How do I start a blog again? It’s been so long I forget. If you’re here and reading this, I feel like I want to be polite and greet you properly, so… hello.
Yesterday I had to sit through two meetings at work first thing in the morning. The first one started an hour earlier than I usually come in and since it’s up to me to set everything up, I had to actually arrive an hour and a half earlier than I normally do. I won’t even go in to the amount of planning and preparation it takes for me to disrupt my very detailed, very precise schedule in the morning. Yeah, it’s that much.
These meetings. Corporate. Fucking. Malarkey. I’m not sure it’s possible for any more smoke to be blown up such a room full of asses. Then again, the Presidential Debate happened last night, so I bite my (typing) tongue. Why do we live like this? I’m not going to answer that now, but I’ll get in to this question later. Ok, so… these meetings. The first one was certainly a lot of blah blah blah about things I already don’t remember and won’t work too hard to bring myself to even try. I don’t want to sound SO cynical, but I’m a glass half empty type of gal when it comes to certain things. When it comes to anything corporate related, we can just go ahead and empty that glass completely. When the second meeting was about to begin, I immediately softened a bit because one of the ladies presenting it was a little white-haired nun… the type of lady you see and wish she was your Grandma or hell at my age I guess Mom even. Haha… nooooo, I’m not THAT old. Just warm and inviting and probably a real good hugger. A whole lot of…
WAIT! OMG, DID I SAY “HELL” IN THE SAME SENTENCE THAT I’M TELLING YOU ABOUT THE NUN? Fuck, I’m sorry. Fuck, I just typed “fuck”! What is wrong with me!? I’m sorry again. I don’t know who I’m apologizing to, but from what little I do know about it all, I know they must hear me.
Ok, where was I? Oh, yes, the lovely little nun. The button nosed, pursed lips, whited haired little package of enormous proportions. Obviously filled with an endless supply of forgiveness and compassion. She was the real deal. Anyway, I softened immediately and was ready to give her my full attention. Then the other lady started talking and I was an emotional stone again, my attention swiftly flying right out the window just like all the smoke the corporate presenters from the meeting before took with them when they left. I tried hard to focus. She spoke of another one of our company’s locations, 90 acres of beauty where you can see fox and deer frolicking about amongst the lush greenery. Did I mention we work in the city?

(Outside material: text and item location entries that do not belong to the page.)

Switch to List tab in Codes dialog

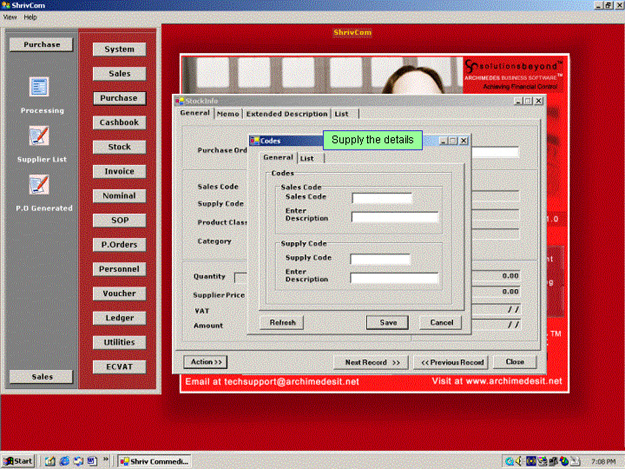tap(307, 158)
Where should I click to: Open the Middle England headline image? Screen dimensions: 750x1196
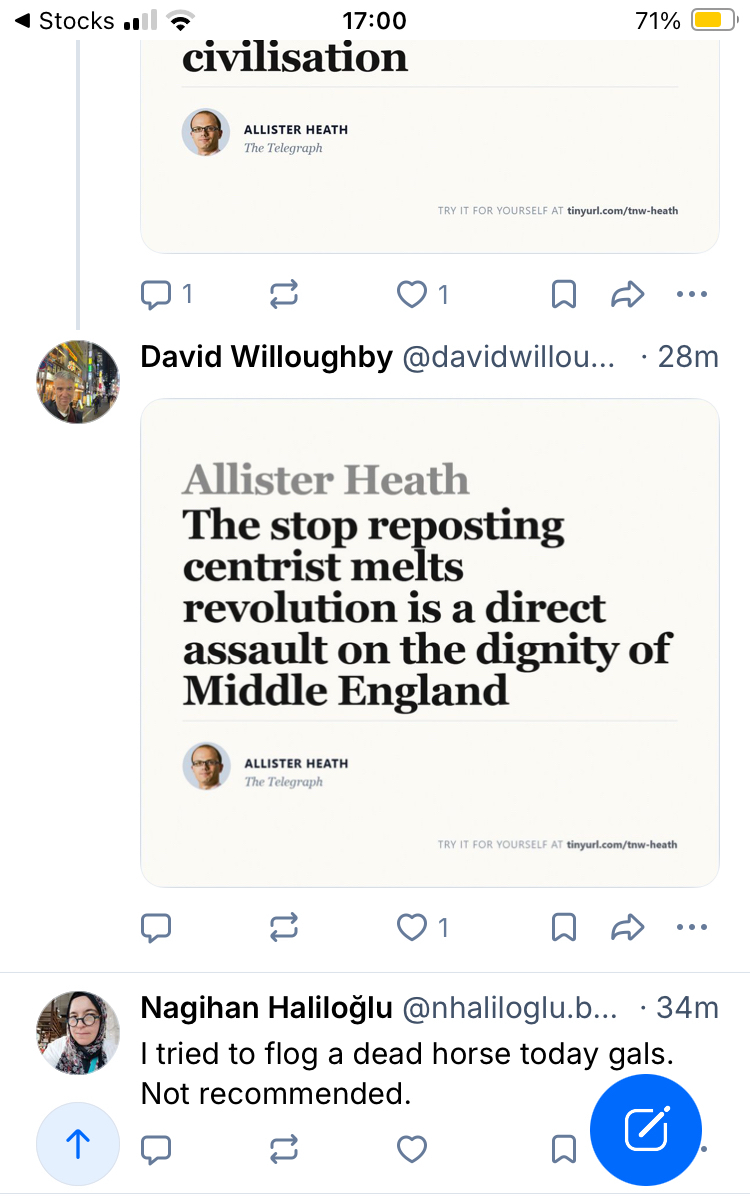click(x=430, y=642)
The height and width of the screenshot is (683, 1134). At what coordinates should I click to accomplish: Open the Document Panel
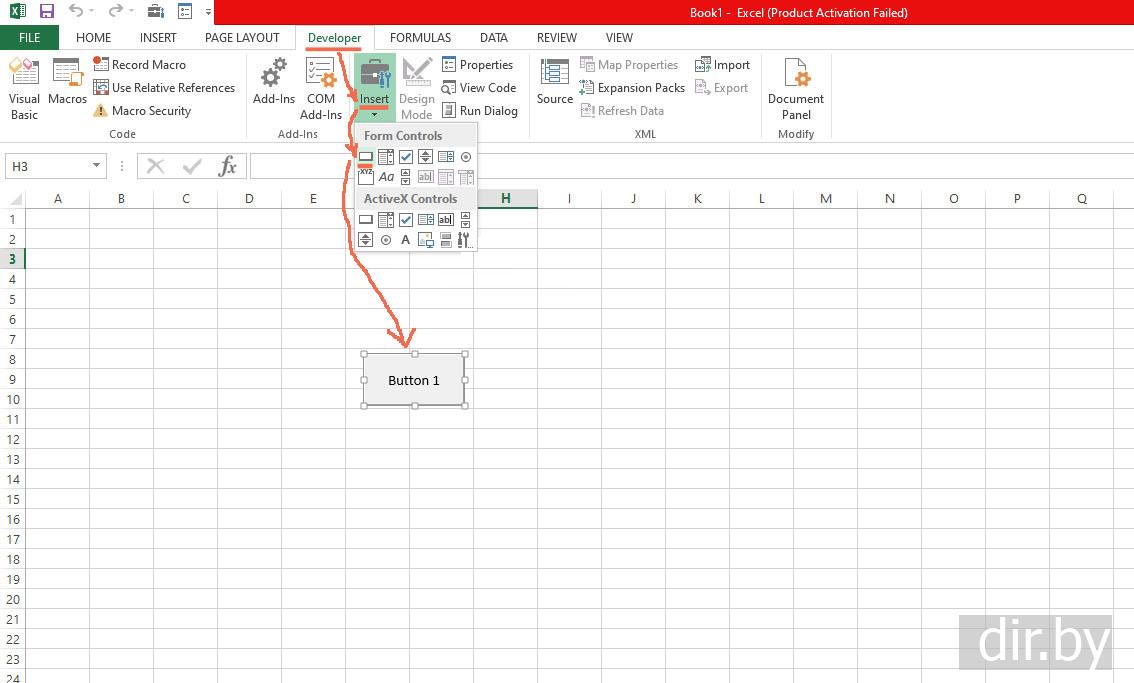click(x=796, y=88)
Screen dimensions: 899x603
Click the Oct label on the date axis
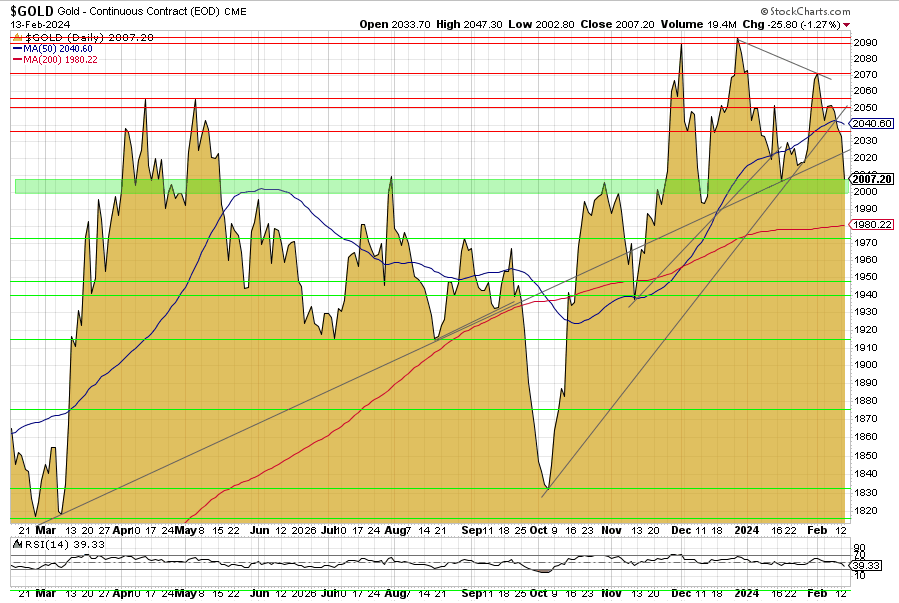click(x=540, y=530)
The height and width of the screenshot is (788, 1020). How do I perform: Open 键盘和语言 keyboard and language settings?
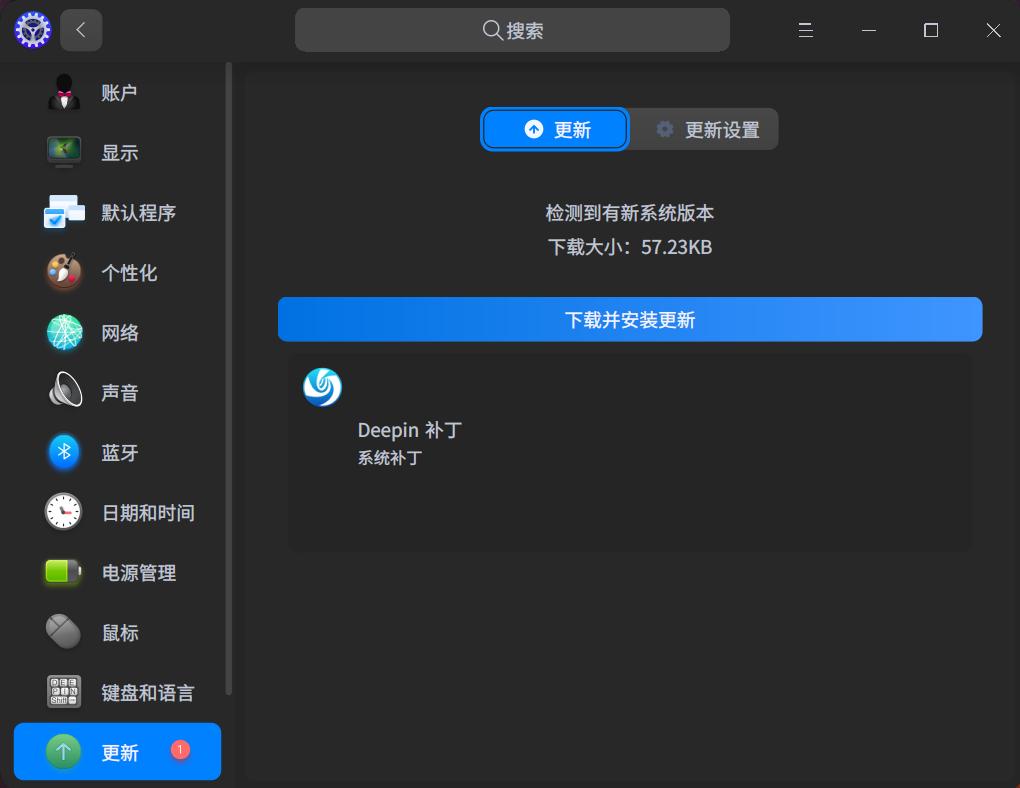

Look out of our windows and all you see is concrete, poverty, gang banging, shootings, drug deals… I suppose it could be beautiful in it’s own way. Survival y’all. Just in a different setting. Who am I to judge. It didn’t feel right though… her standing there with her airy talk about all the things so lovely.
More blah blah blah and then my Grandma, I mean the nun started talking. I listened. Finally someone who spoke in a real way about real things. I won’t go into all of what she said, but I’ll touch instead on what I took from it. In a nutshell, the topic was the “Spark” we all have inside of us. This is what brings me back to my question from earlier, “Why do we live like this?” I should rephrase, “Why do I live like this?” I don’t live a bad life. I live an amazing life actually. I’m sure even my nun would review my life and consider me to be very blessed. Internally though, I’ve buried my “Spark” in everything around me that has made my life so blessed. This is where things will get confusing and if I haven’t lost you already, I’m sure I will. I can’t even guarantee that I’ll be able to follow what I’m saying.
I spent a good 10 minutes just sitting here staring at the screen trying to figure out how to put into words what I want to say now, BUT my blessed life is calling. That about sums it up.